PROBLEM DESCRIPTION:
Scan the lines below; pull out those with "Task".

RECORDS FOR PROCESSING:
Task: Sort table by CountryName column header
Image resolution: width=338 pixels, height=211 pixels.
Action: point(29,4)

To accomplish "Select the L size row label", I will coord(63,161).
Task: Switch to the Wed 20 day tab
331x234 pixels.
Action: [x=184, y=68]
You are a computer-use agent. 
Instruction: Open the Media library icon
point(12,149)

==

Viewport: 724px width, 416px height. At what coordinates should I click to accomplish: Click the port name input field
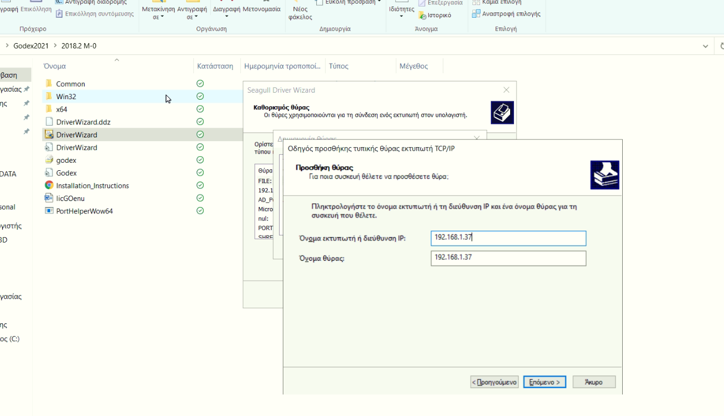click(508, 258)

* * *

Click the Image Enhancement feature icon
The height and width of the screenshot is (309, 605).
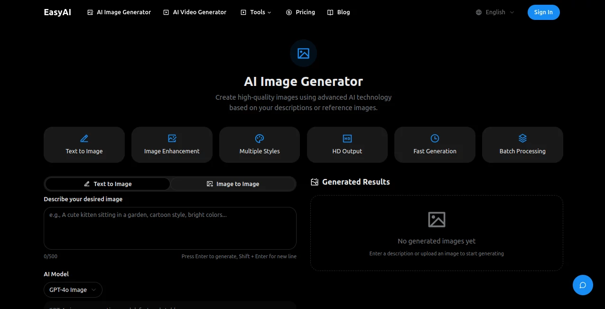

RESULT:
Task: Sort table by CountryName column header
Task: Switch to the Wed 20 day tab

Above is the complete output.